What the task requires: When a record contains an image, skip the image and retype the rest of that record exactly.

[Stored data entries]
#####

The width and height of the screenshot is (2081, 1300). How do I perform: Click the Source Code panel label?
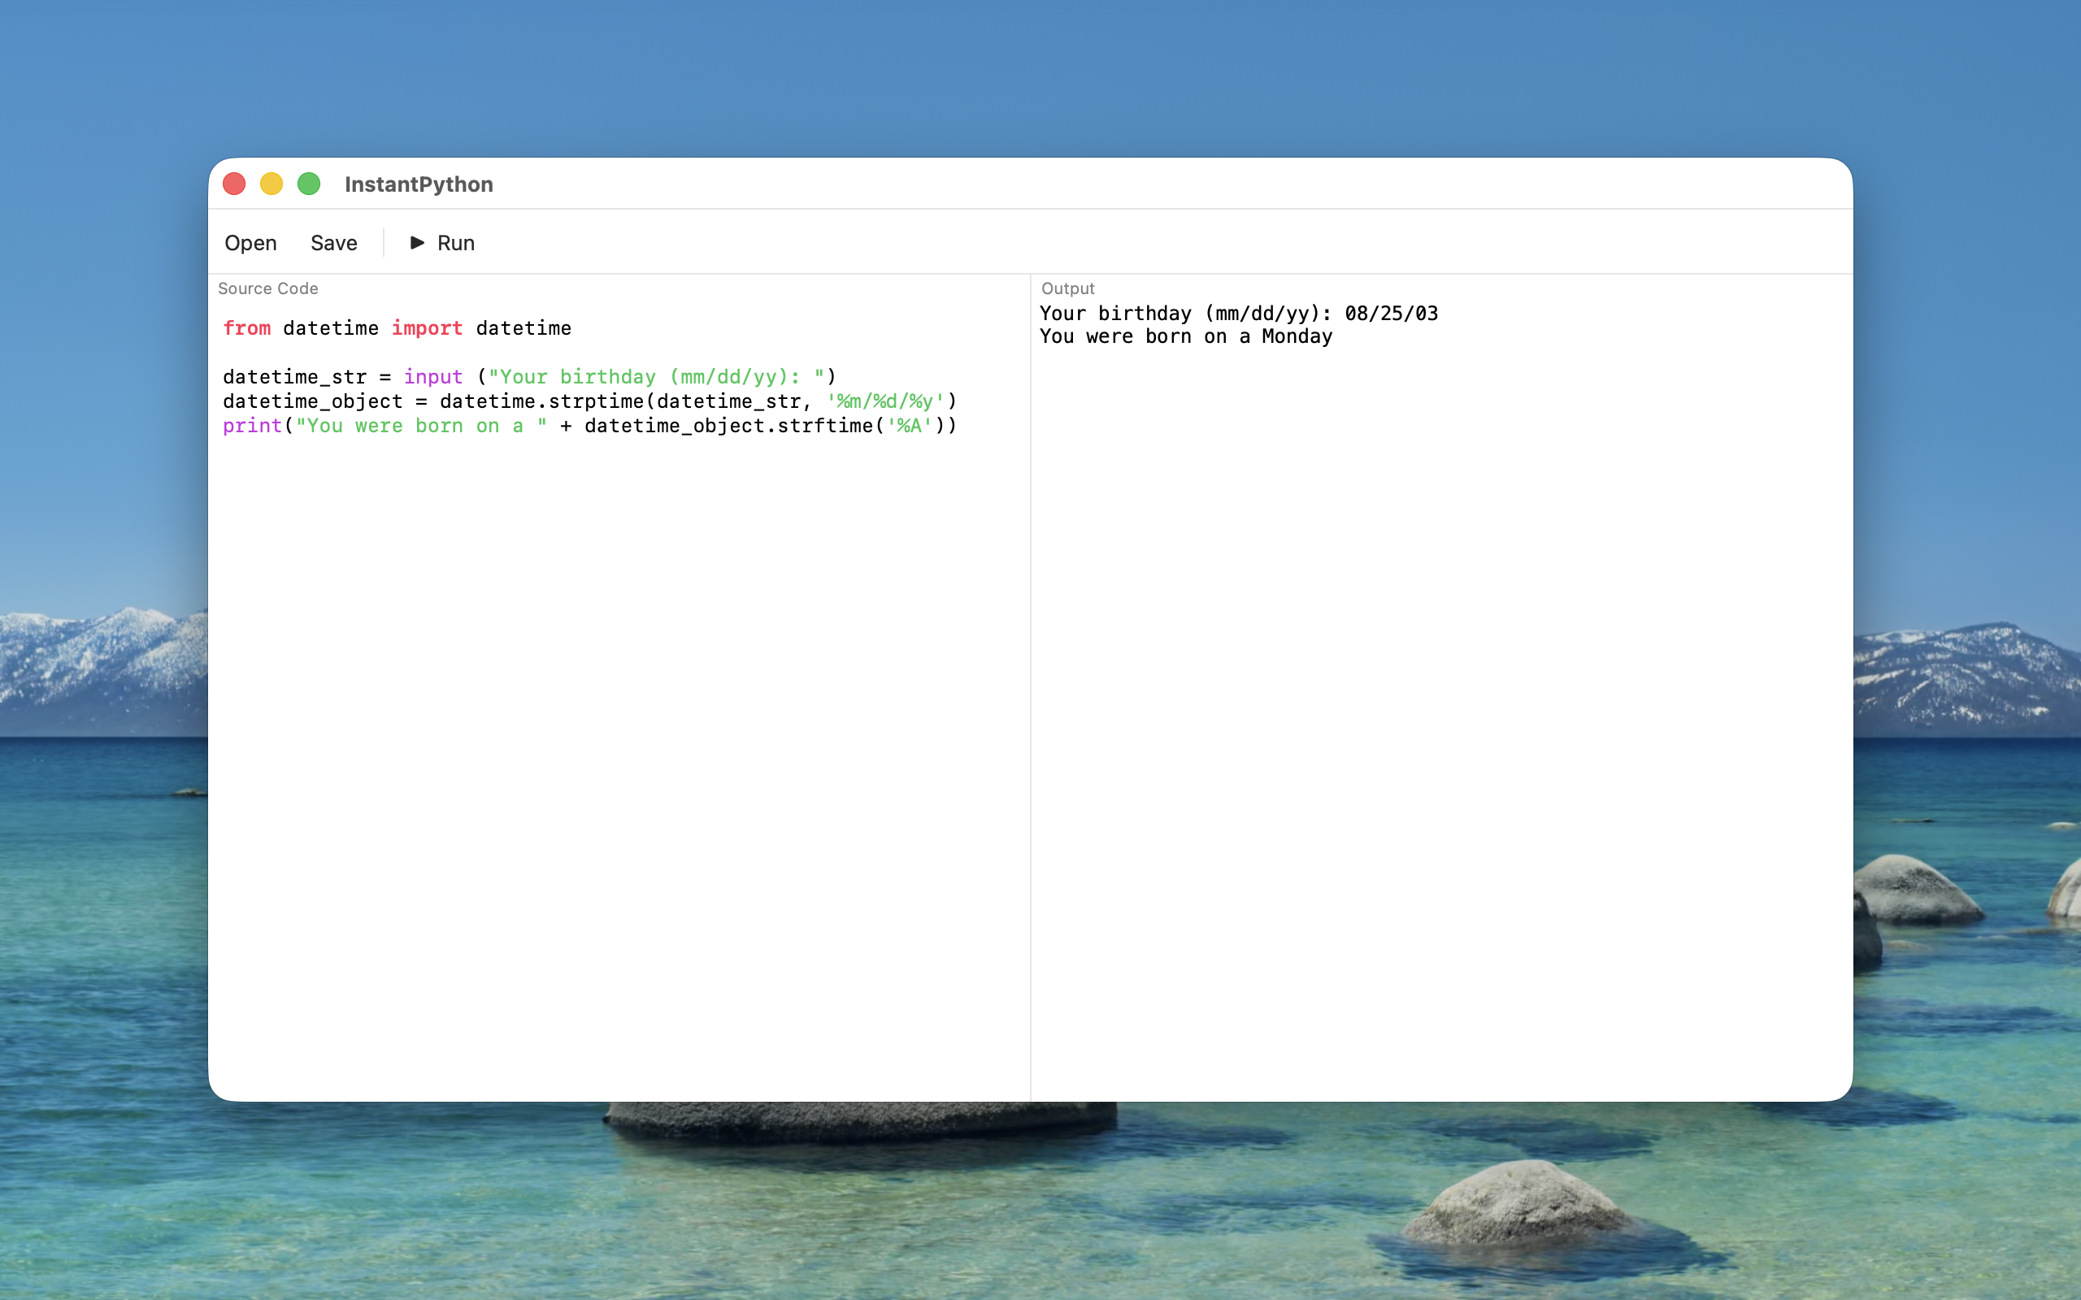click(x=268, y=288)
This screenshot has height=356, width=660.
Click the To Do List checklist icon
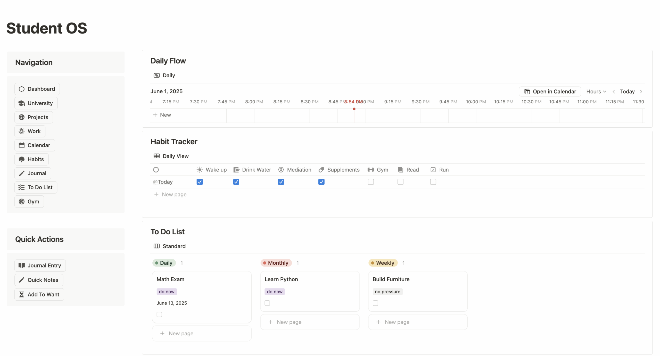click(x=22, y=187)

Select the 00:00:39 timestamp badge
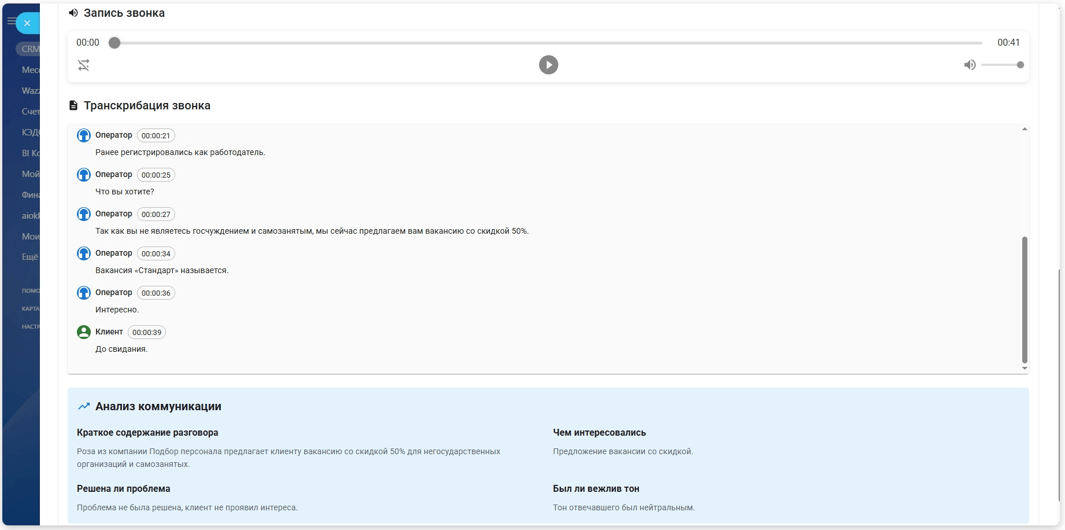pyautogui.click(x=146, y=332)
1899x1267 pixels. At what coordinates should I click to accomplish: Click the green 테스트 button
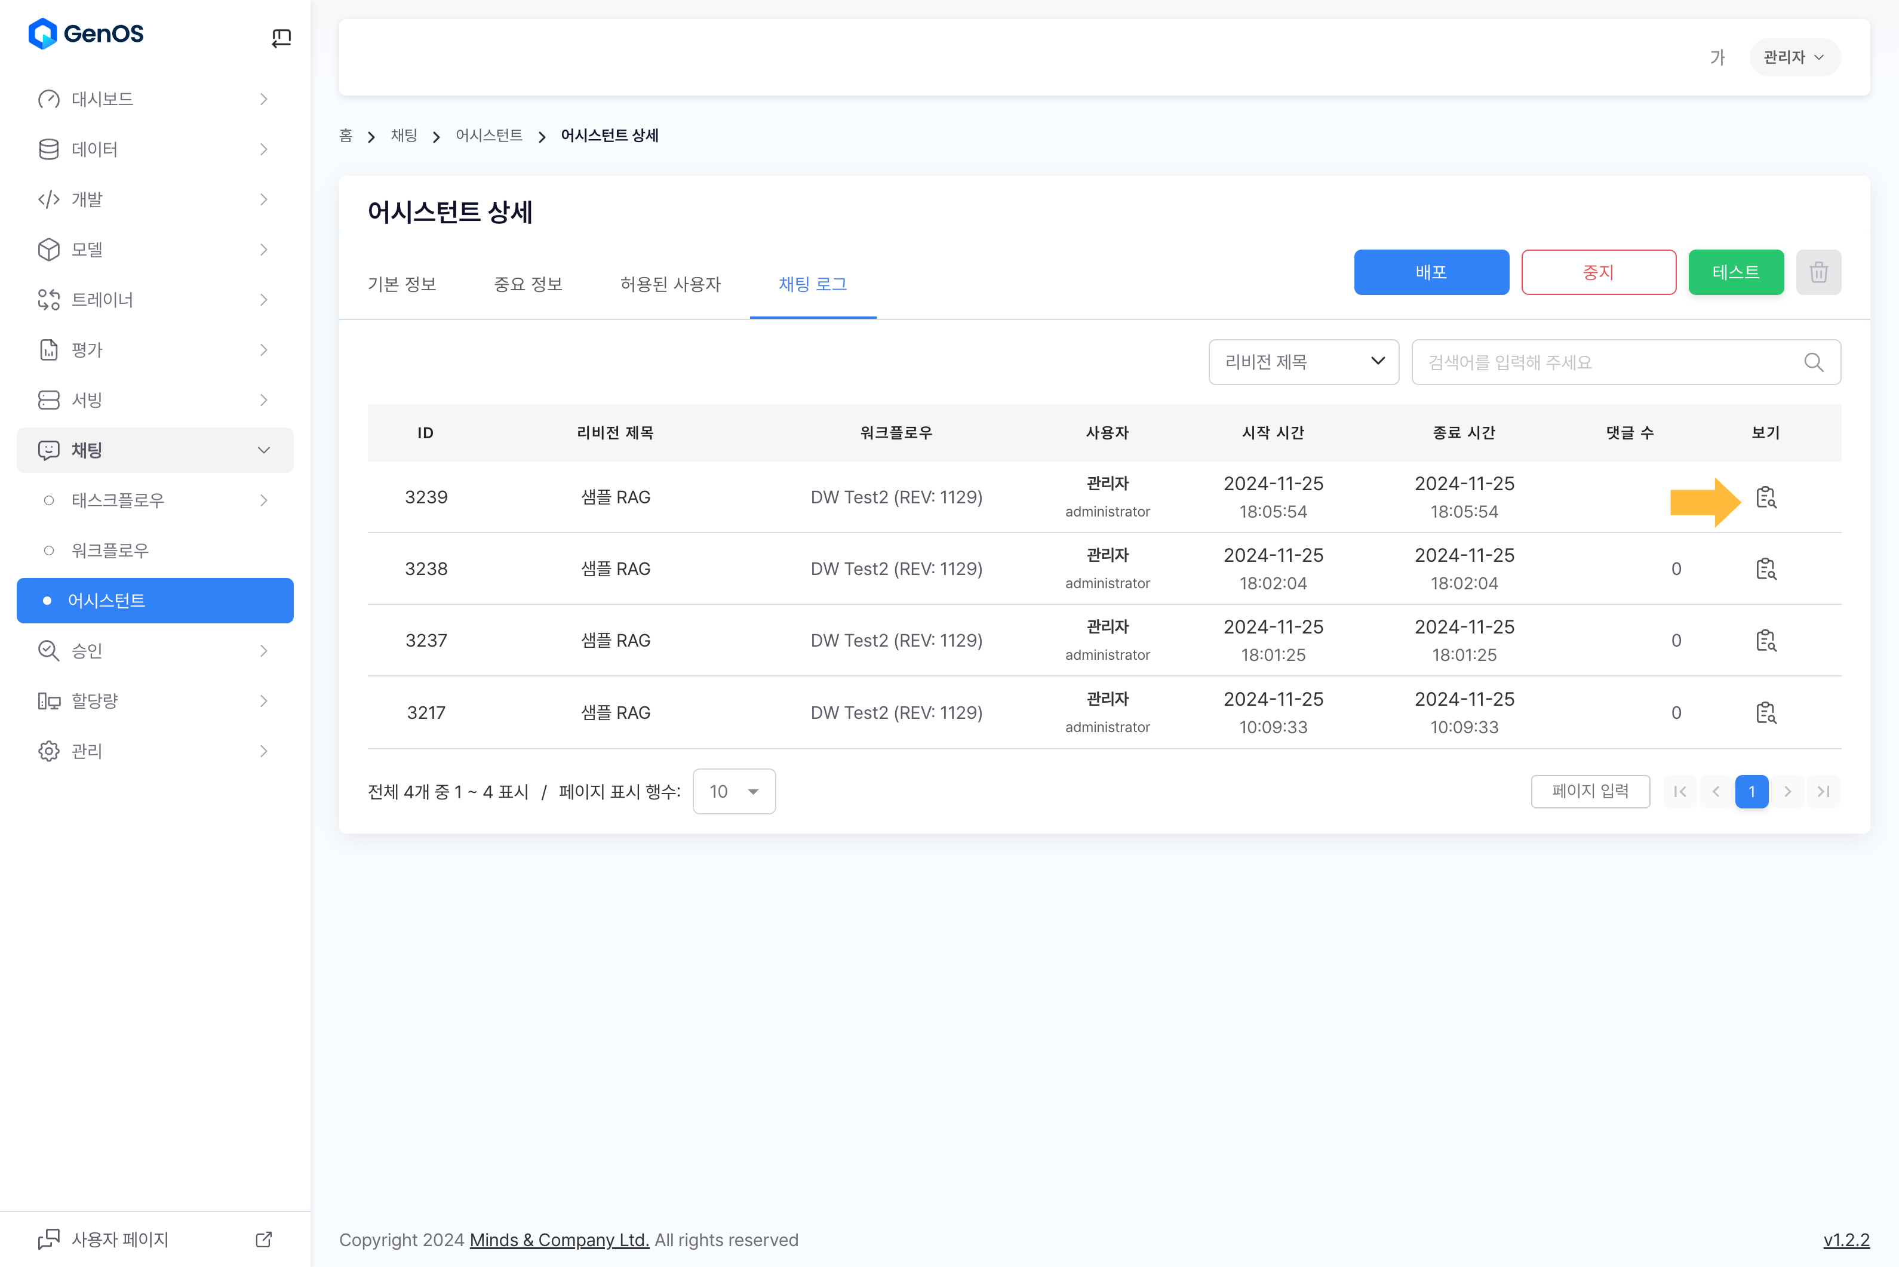point(1735,272)
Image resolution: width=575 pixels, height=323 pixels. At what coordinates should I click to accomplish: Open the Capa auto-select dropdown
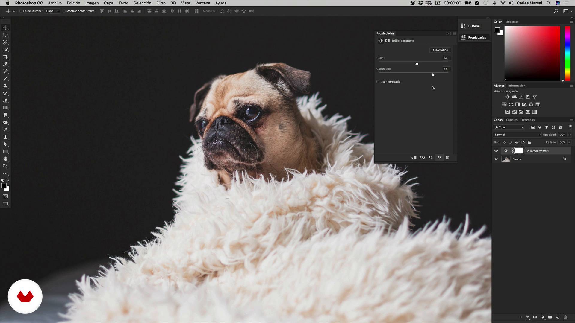52,11
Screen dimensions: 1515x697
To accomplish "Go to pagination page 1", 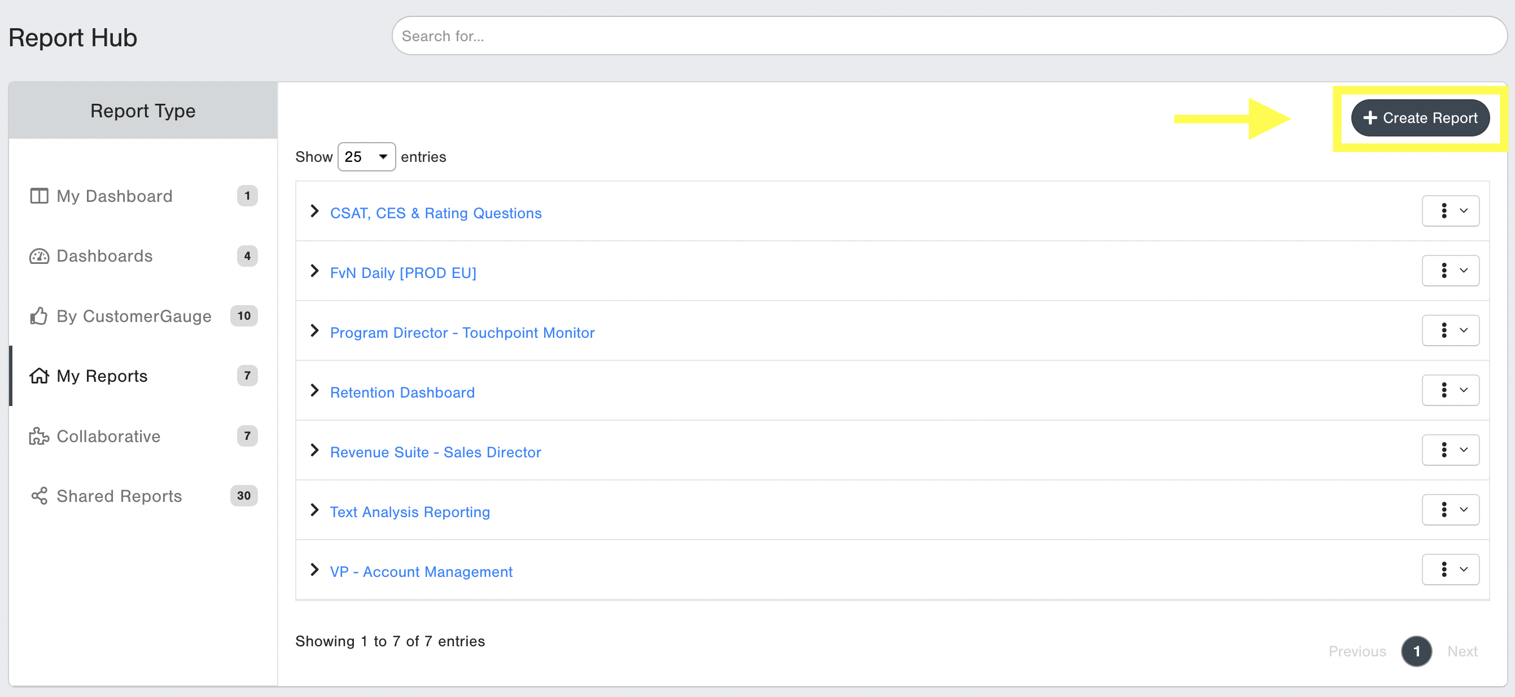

#####

Answer area:
The width and height of the screenshot is (2081, 1300). How do I perform: Click the Source Code panel label?
click(x=268, y=288)
This screenshot has height=356, width=660.
Click the To Do List checklist icon
click(x=22, y=187)

Select the 00:00:39 timestamp badge
pyautogui.click(x=146, y=332)
1899x1267 pixels. At what coordinates should I click to accomplish: Click the green 테스트 button
point(1735,272)
Image resolution: width=575 pixels, height=323 pixels. At what coordinates should I click to accomplish: Open the Capa auto-select dropdown
52,11
Screen dimensions: 1515x697
To accomplish "Go to pagination page 1", 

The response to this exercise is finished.